--- BEGIN Provided entries ---

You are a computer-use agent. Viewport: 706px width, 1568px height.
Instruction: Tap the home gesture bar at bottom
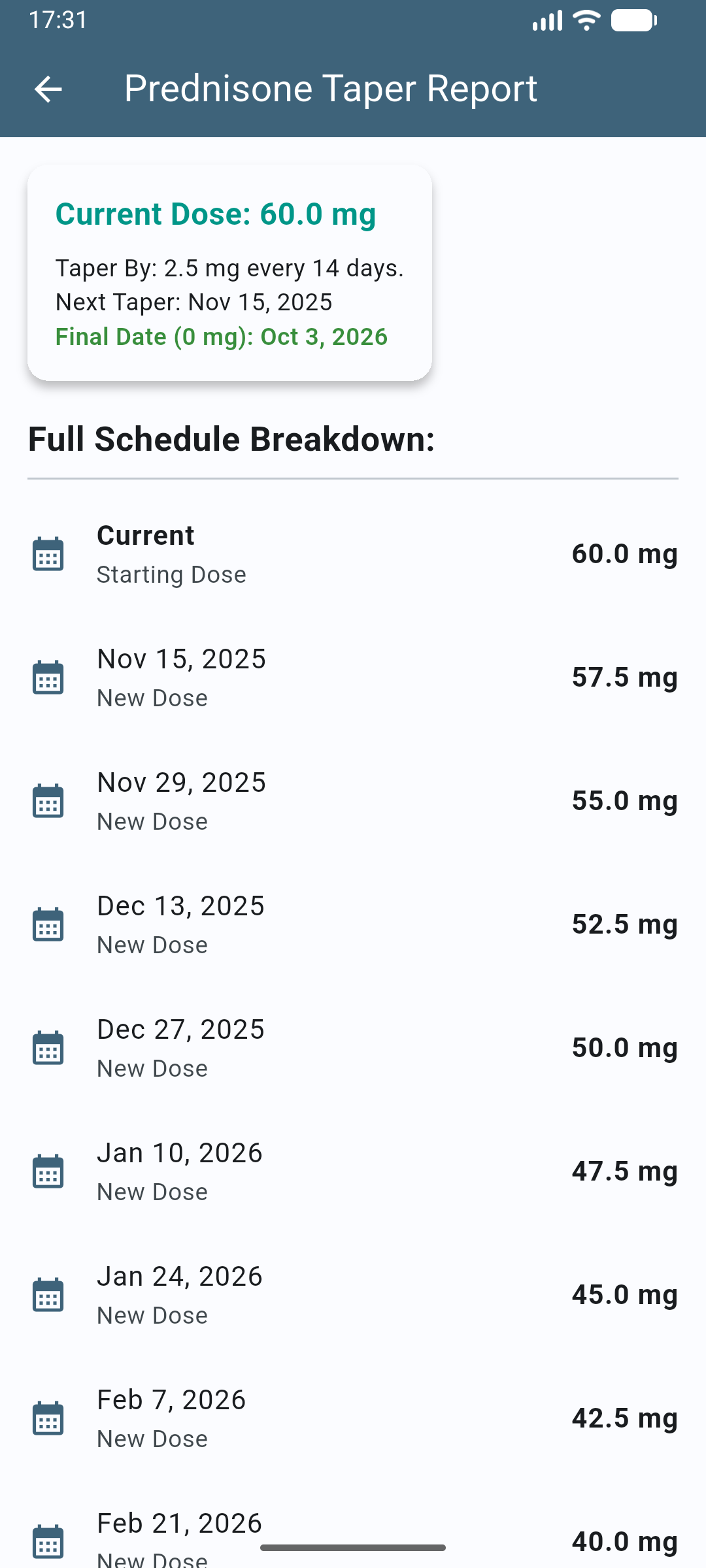point(353,1547)
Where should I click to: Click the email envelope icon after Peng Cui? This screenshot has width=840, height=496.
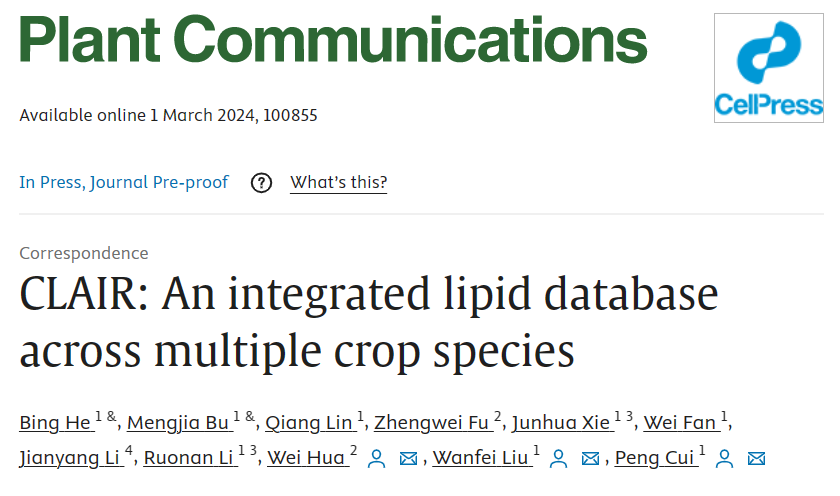(x=757, y=459)
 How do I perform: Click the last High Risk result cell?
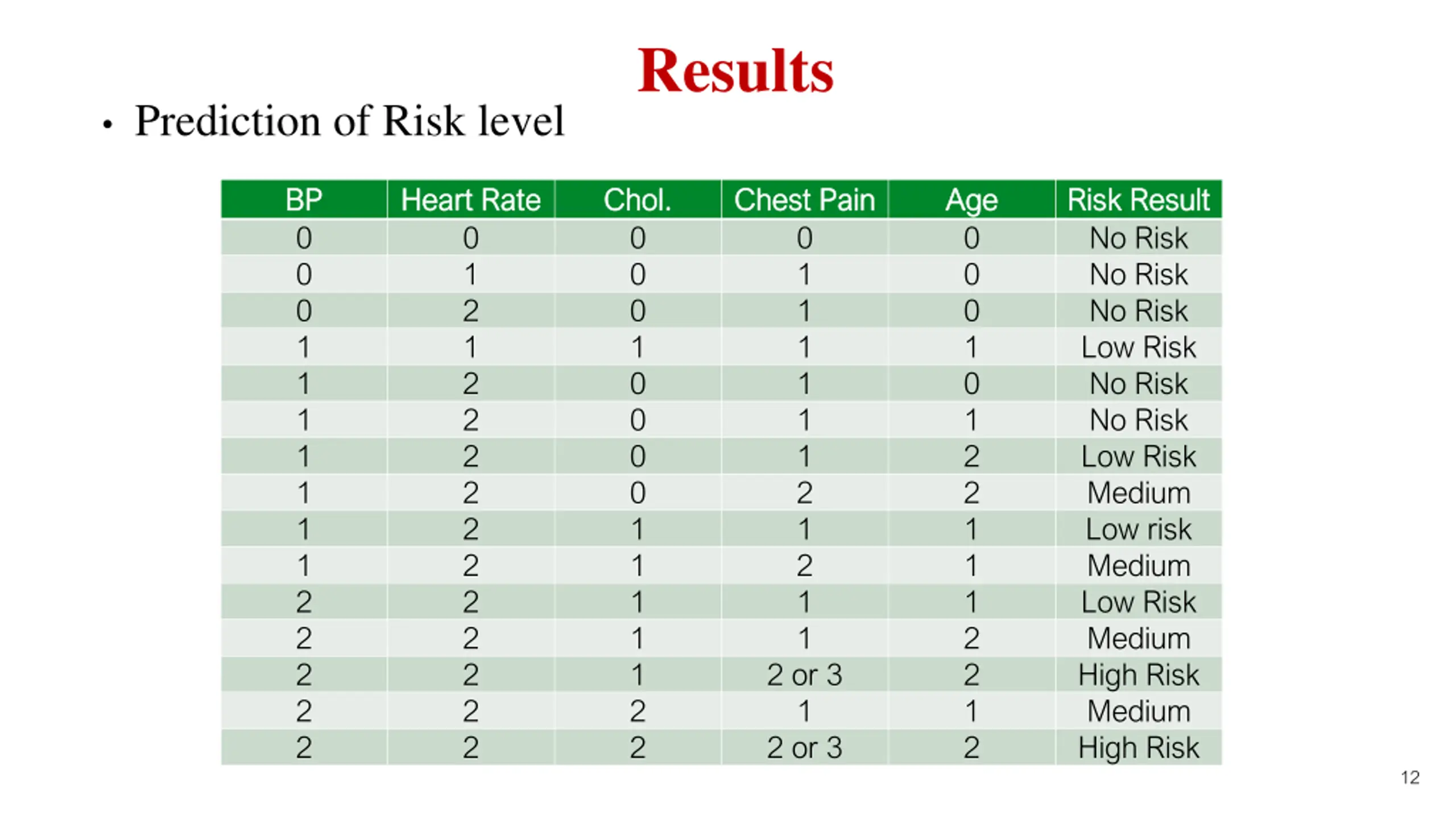(x=1139, y=747)
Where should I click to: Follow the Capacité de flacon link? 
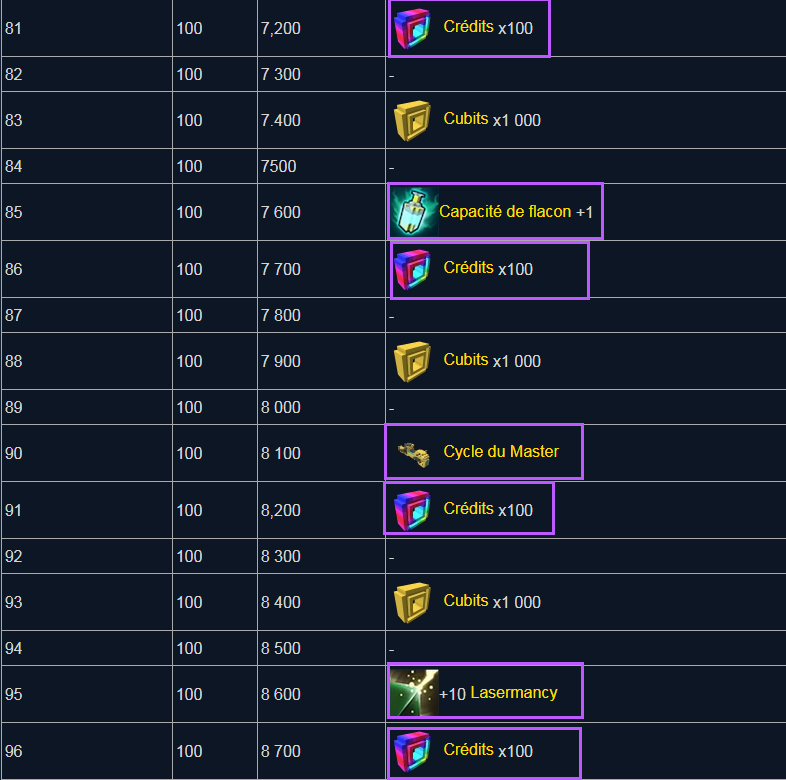point(505,212)
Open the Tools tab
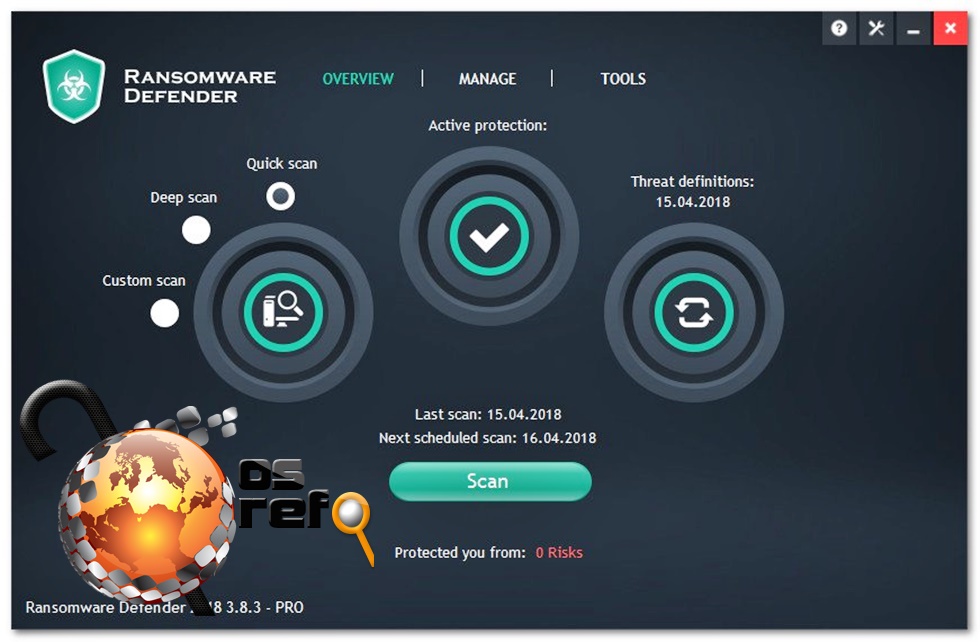This screenshot has width=980, height=642. tap(623, 79)
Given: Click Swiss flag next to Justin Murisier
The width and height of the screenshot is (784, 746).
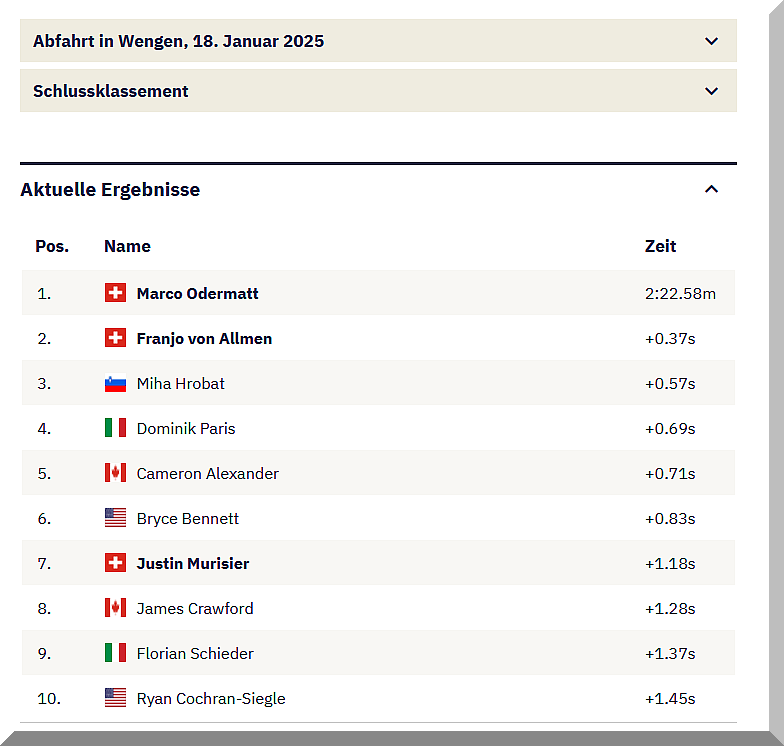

--- END Provided entries ---

Exercise task: Please copy out the material word for word, from the line containing "Where should I click to: Click" through the end of the material, including both ends, and omit the pictures.

Solution below:
Where should I click to: Click the email envelope icon after Peng Cui? This screenshot has width=840, height=496.
(x=757, y=459)
 How do I perform: Click the last High Risk result cell?
(x=1139, y=747)
Where should I click to: Follow the Capacité de flacon link? 
point(505,212)
Open the Tools tab
This screenshot has width=980, height=642. tap(623, 79)
Given: Click Swiss flag next to Justin Murisier
The width and height of the screenshot is (784, 746).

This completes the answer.